» **Exercise requirements**: Exact copy, no pictures: restate each entry below word for word.
═══ Data listing ═══
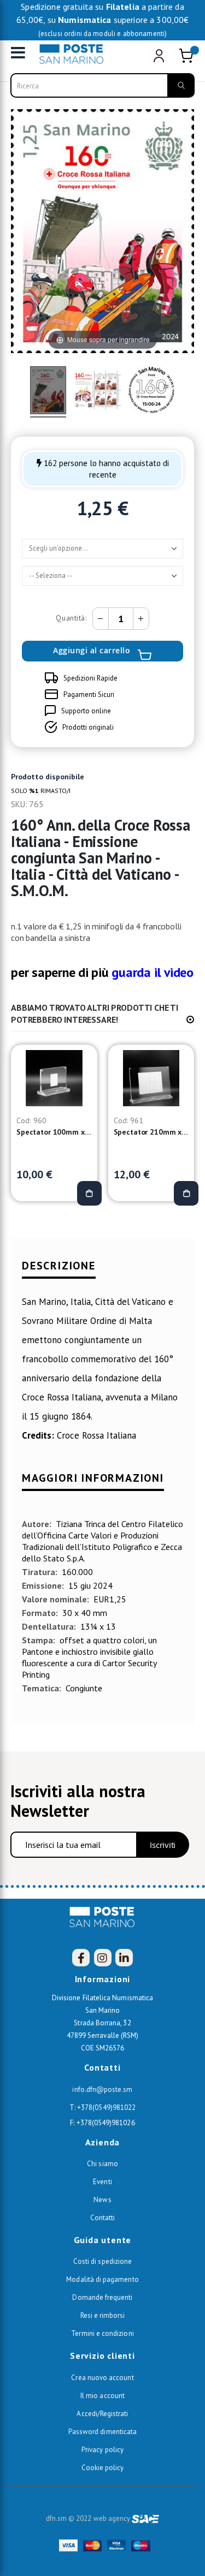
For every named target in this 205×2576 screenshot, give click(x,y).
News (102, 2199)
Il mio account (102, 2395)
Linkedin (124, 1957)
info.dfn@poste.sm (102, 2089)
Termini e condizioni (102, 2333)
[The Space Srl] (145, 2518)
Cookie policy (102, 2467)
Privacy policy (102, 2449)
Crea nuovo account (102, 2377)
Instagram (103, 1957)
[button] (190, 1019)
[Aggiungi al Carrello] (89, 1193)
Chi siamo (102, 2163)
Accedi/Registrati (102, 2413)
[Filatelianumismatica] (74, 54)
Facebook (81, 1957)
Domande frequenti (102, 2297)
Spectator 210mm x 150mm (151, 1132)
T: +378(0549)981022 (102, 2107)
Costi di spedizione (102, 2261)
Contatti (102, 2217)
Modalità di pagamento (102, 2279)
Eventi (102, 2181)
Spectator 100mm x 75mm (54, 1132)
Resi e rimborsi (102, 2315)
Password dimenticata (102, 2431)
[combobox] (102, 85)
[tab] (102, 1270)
═══
» **Solution to the exercise**:
For every named target in this 205×2576 screenshot, give click(x,y).
News (102, 2199)
Il mio account (102, 2395)
Linkedin (124, 1957)
info.dfn@poste.sm (102, 2089)
Termini e condizioni (102, 2333)
[The Space Srl] (145, 2518)
Cookie policy (102, 2467)
Privacy policy (102, 2449)
Crea nuovo account (102, 2377)
Instagram (103, 1957)
[button] (190, 1019)
[Aggiungi al Carrello] (89, 1193)
Chi siamo (102, 2163)
Accedi/Registrati (102, 2413)
[Filatelianumismatica] (74, 54)
Facebook (81, 1957)
Domande frequenti (102, 2297)
Spectator 210mm x 150mm (151, 1132)
T: +378(0549)981022 (102, 2107)
Costi di spedizione (102, 2261)
Contatti (102, 2217)
Modalità di pagamento (102, 2279)
Eventi (102, 2181)
Spectator 100mm x 75mm (54, 1132)
Resi e rimborsi (102, 2315)
Password dimenticata (102, 2431)
[combobox] (102, 85)
[tab] (102, 1270)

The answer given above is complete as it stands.